#### [TASK REQUIREMENTS]
Starting from the line with "Where should I click to: Click" and going up to and including the line with "Screen dimensions: 934x790", copy the listing below exactly. Leave all images out.

[Opening DATA FOR THIS EXERCISE section]

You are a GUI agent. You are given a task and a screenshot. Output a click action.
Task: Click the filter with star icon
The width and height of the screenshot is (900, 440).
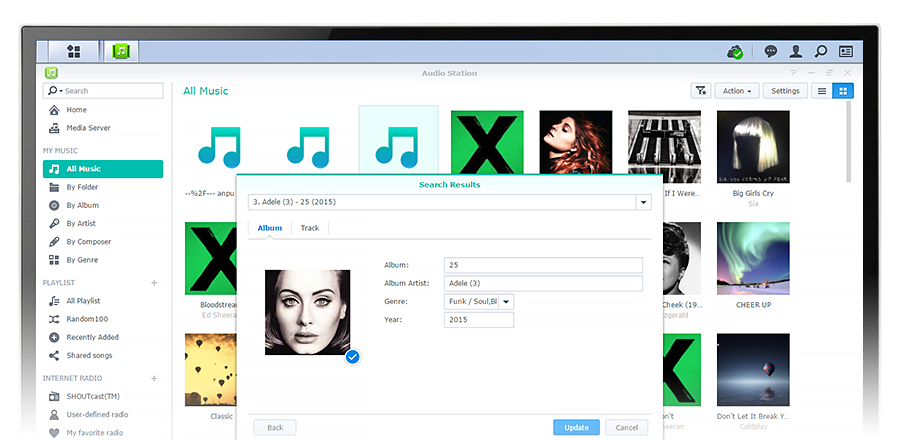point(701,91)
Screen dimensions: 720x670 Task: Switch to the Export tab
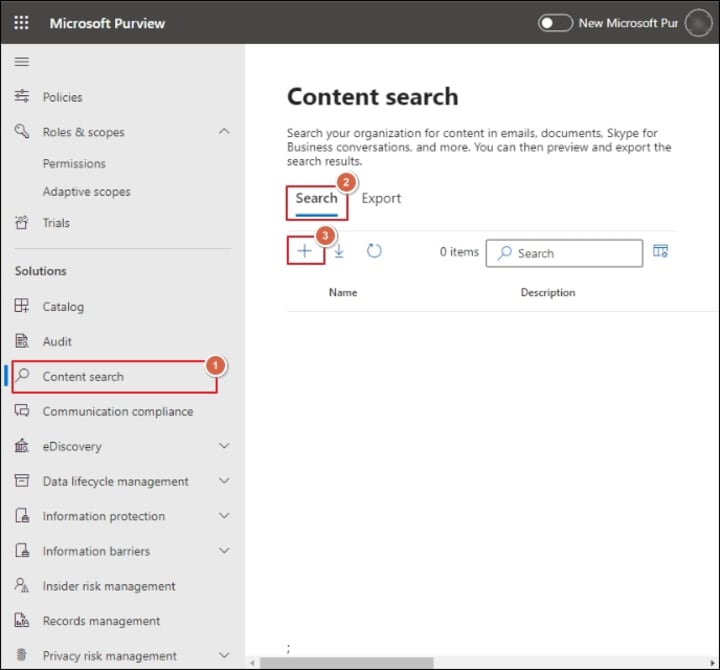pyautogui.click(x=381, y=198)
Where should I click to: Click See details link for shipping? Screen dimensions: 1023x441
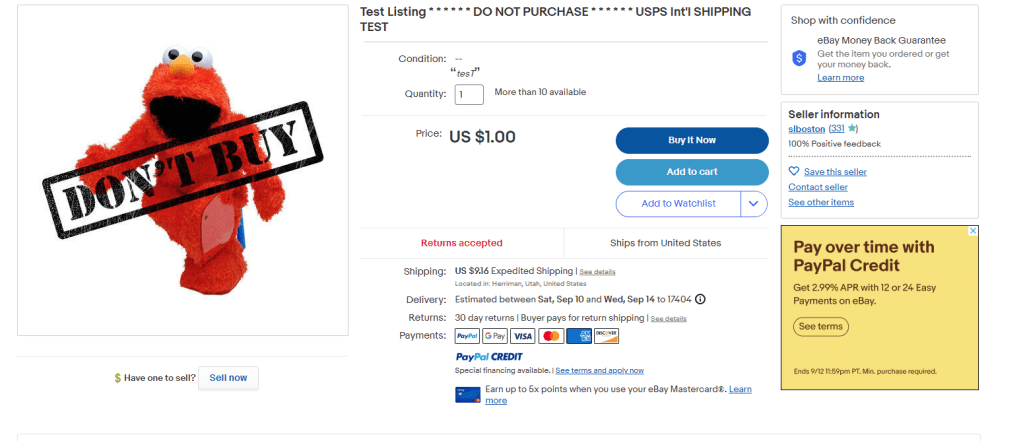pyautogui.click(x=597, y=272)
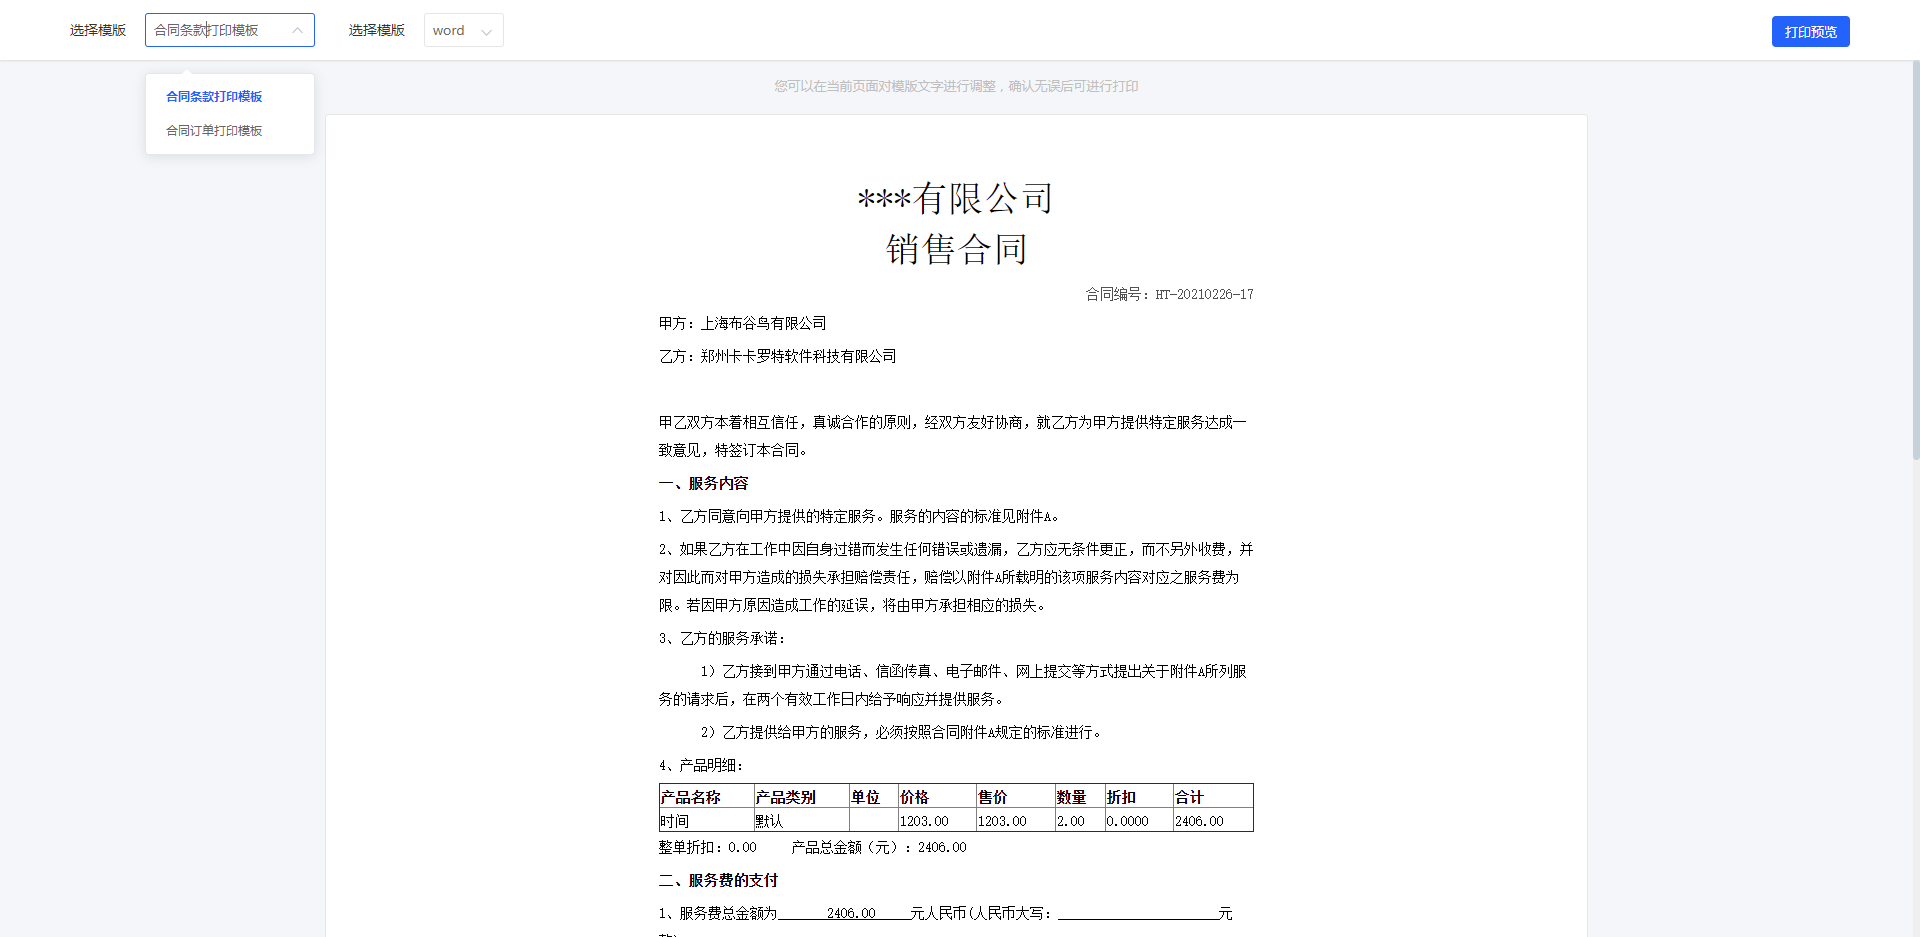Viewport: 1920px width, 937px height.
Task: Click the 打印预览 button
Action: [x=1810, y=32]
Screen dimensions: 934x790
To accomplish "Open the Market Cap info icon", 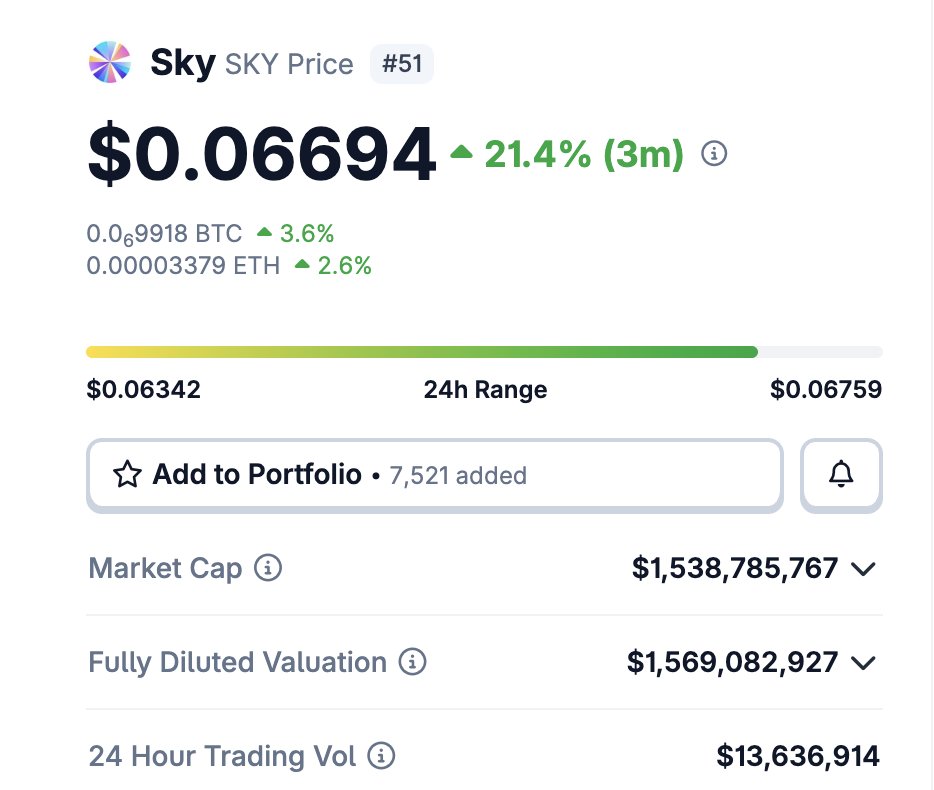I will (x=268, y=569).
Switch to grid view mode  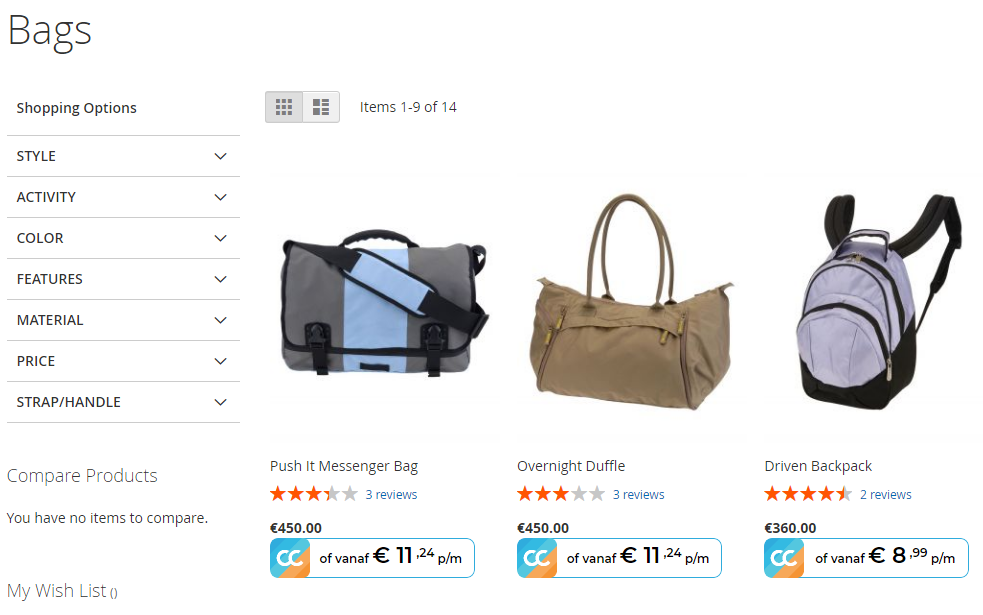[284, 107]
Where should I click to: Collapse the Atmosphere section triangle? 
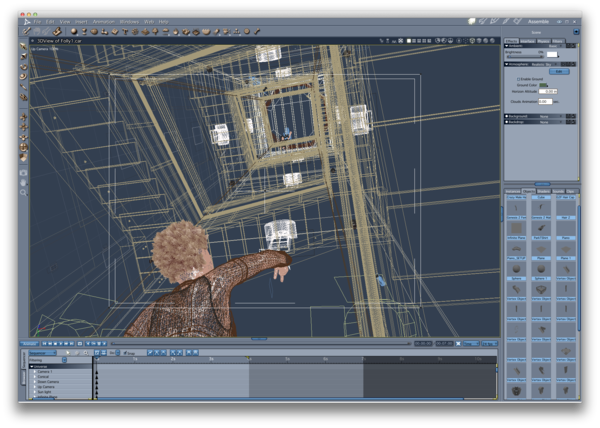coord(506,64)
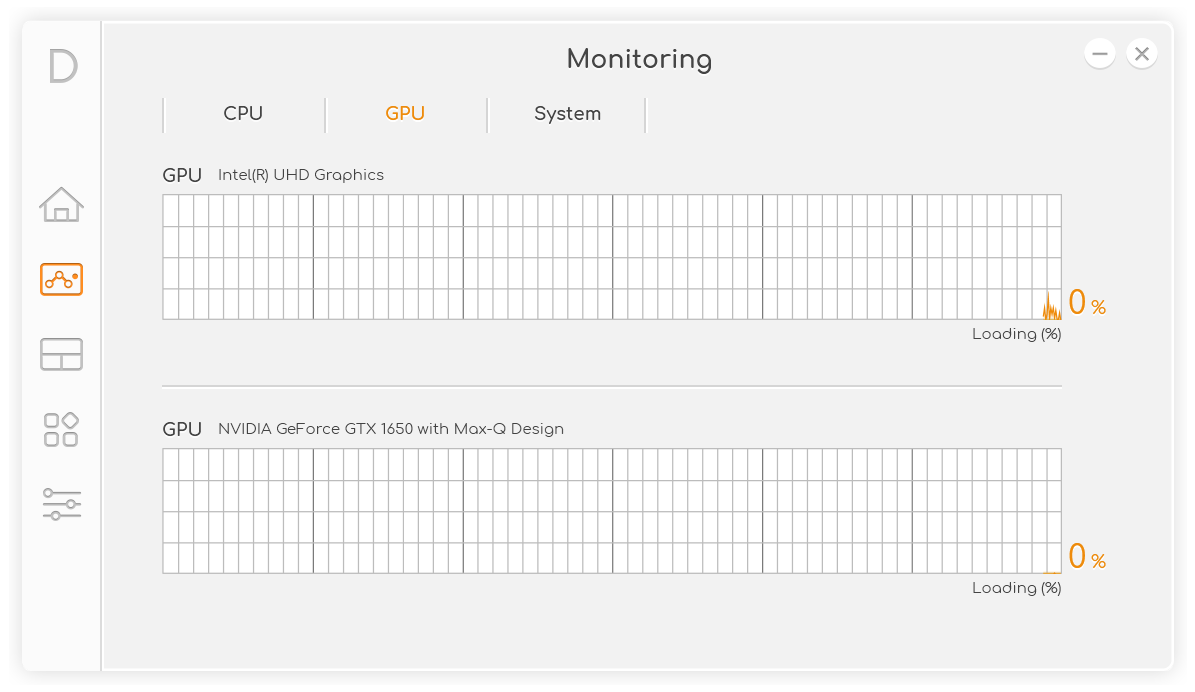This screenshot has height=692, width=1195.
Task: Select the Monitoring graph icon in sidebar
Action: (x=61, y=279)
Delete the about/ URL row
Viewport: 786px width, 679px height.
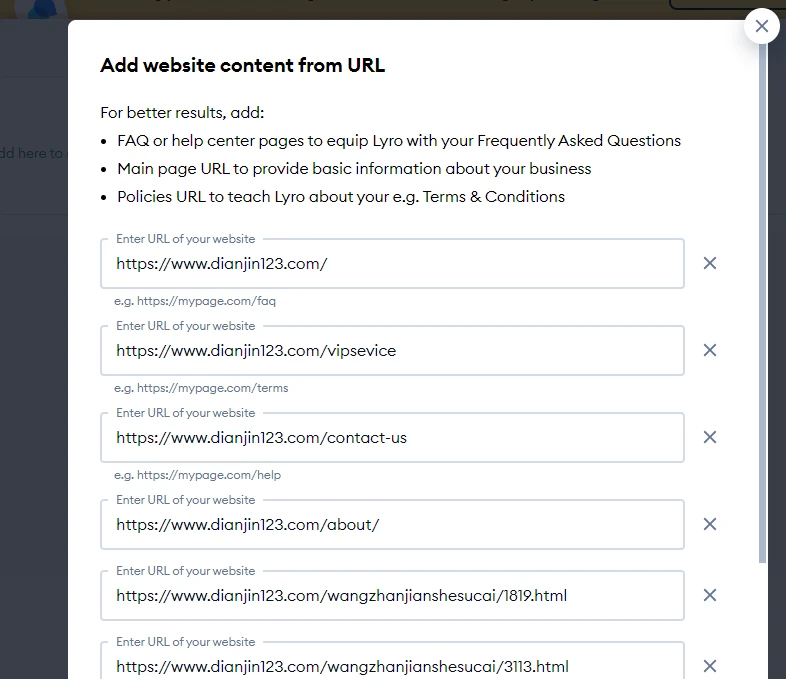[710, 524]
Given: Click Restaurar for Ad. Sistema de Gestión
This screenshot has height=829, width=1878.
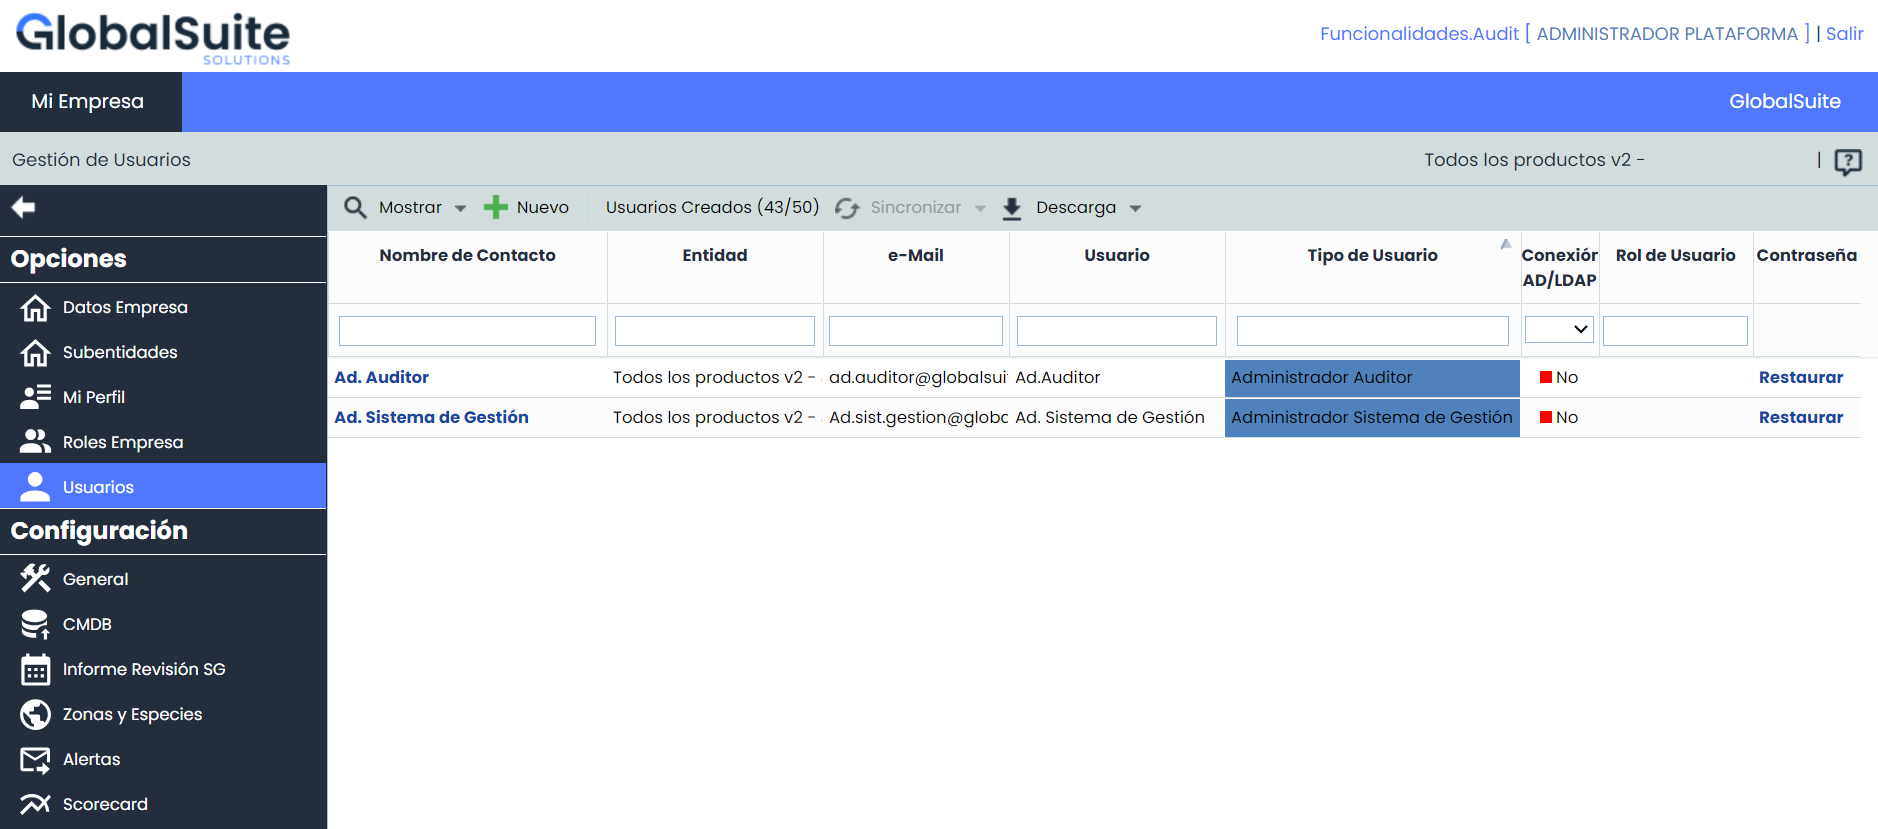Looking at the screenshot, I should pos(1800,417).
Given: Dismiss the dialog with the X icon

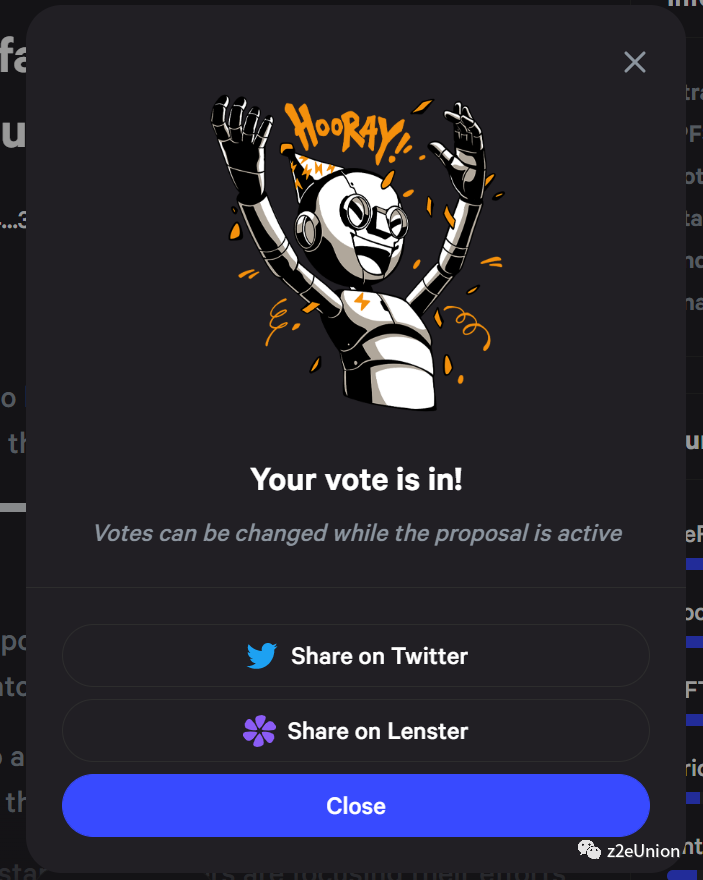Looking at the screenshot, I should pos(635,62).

[Closing DATA FOR THIS EXERCISE section]

#### [OUTPUT FOR THIS EXERCISE]
Where should I click to: Click See details link for shipping? Screen dimensions: 1023x441
pyautogui.click(x=597, y=272)
Viewport: 1920px width, 937px height.
Task: Click the 打印预览 button
Action: [x=1810, y=32]
Screen dimensions: 934x790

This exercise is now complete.